Q-231. Novel Francisella Strains Isolated from Natural Water Sources in Utah

K. E. Kesterson1, C. A. Whitehouse2, M. Wolcott2;
1Dugway Proving Ground, Dugway, UT, 2USAMRIID, Fort Detrick, MD.

Utah is the source of the type species, Francisella novicida and Francisella philomiragia. In 2001, a F. tularensis novicida-like organism (UT 01-4992) was isolated from a patient with probable exposure being Wasatch Warm Springs just north of Salt Lake City. The objective of this study was to sample the probable exposure site and a similar site for the presence of F. novicida. Two collections, six months apart, were made from each spring. Sediment, water, pond scum, and vegetation were collected aseptically. Each sample was inoculated onto cystine heart blood agar containing antibiotics and chocolate agar, and then incubated at 37 oC for 48 h. Colonies with the gross appearance of Francisella sp. were selected for characterization and identification using microscopy, BIOLOGTM, 16S rRNA ribotyping, MIDI, PCR/ESI-MS, and VNTR. All 21 isolates were tiny gram-negative coccobacilli. BIOLOGTM identified ten as F. philomiragia; the identities of the remaining 11 isolates were inconclusive.
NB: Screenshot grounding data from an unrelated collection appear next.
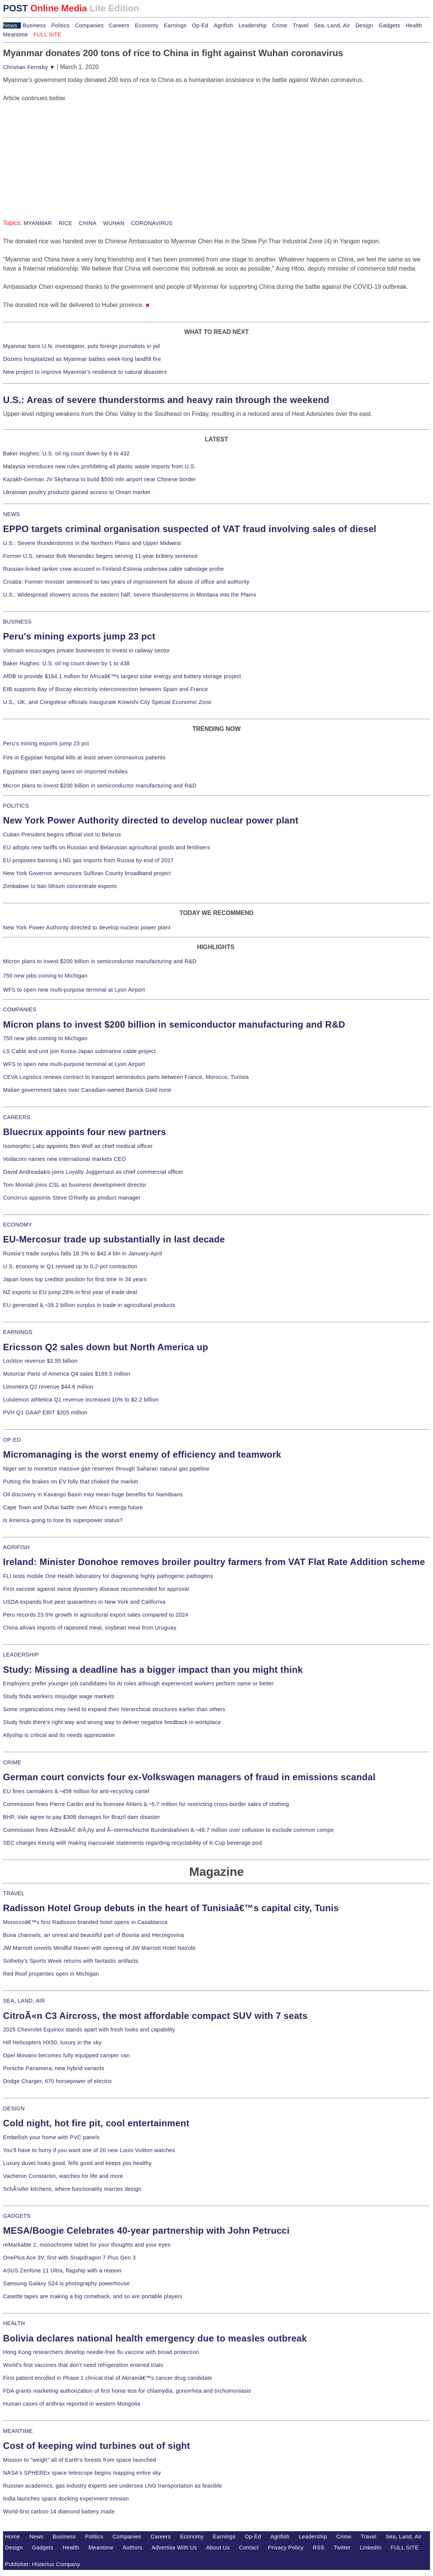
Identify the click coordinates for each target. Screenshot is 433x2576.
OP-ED (12, 1440)
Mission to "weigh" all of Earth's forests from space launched (79, 2460)
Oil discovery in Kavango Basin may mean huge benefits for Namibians (93, 1494)
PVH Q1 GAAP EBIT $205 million (45, 1412)
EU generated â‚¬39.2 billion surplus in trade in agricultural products (89, 1305)
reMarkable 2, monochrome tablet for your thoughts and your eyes (87, 2245)
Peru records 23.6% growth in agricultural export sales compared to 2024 (95, 1615)
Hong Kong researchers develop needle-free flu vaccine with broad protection (101, 2352)
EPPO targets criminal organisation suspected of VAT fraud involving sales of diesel (190, 529)
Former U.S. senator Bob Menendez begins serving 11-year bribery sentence (100, 556)
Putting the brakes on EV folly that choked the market (70, 1482)
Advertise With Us (174, 2548)
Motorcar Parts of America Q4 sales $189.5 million (66, 1374)
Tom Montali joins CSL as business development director (74, 1185)
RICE (64, 223)
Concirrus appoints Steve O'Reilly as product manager (72, 1198)
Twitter (342, 2548)
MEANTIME (18, 2431)
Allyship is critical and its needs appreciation (59, 1735)
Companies (89, 25)
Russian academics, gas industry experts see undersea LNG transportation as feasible (112, 2486)
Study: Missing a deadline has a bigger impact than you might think (153, 1669)
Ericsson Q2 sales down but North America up (105, 1347)
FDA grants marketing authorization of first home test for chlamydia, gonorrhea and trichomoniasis (127, 2391)
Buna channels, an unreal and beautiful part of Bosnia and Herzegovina (93, 1935)
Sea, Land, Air (332, 25)
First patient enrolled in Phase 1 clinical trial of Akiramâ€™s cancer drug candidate (107, 2378)
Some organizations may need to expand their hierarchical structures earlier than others (114, 1709)
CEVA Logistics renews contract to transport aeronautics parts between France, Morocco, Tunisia (126, 1077)
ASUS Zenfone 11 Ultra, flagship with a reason (62, 2270)
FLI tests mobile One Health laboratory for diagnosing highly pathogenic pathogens (108, 1576)
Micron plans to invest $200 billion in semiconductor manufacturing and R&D (99, 786)
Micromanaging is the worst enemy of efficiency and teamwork (142, 1454)
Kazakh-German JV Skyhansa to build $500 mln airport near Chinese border (99, 479)
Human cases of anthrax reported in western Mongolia (71, 2404)
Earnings (175, 25)
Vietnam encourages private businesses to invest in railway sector (86, 650)
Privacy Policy (286, 2548)
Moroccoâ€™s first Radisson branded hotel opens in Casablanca (85, 1922)
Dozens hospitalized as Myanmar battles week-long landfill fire (82, 359)
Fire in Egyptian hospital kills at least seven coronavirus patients (84, 757)
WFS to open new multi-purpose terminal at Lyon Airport (74, 990)
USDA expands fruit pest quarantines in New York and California (84, 1602)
Ribotyping of the isolates using EcoR1 and PvuII restriction enzymes did not yield conclusive identifications but cluster analysis of the patterns generally matched those seen with a reference set of Francisella strains including F. philomiragia. MIDI fatty acid analysis and PCR/ESI-MS data revealed that isolates were closely matched to F. tularensis, but results were unable to disclose information at a subspecies level. VNTR was performed on seven isolates which resulted in unique molecular fingerprints that did not match known strains. Phylogenetic analysis of 16S rRNA sequences was performed. These data revealed 13 isolates which clustered with F. philomiragia. Of considerable interest were the seven unique genotypes which were grouped into two distinct clusters. Based upon the use of microscopic, metabolic, and molecular assessment, these data suggest that we have successfully isolated several new strains of Francisella spp.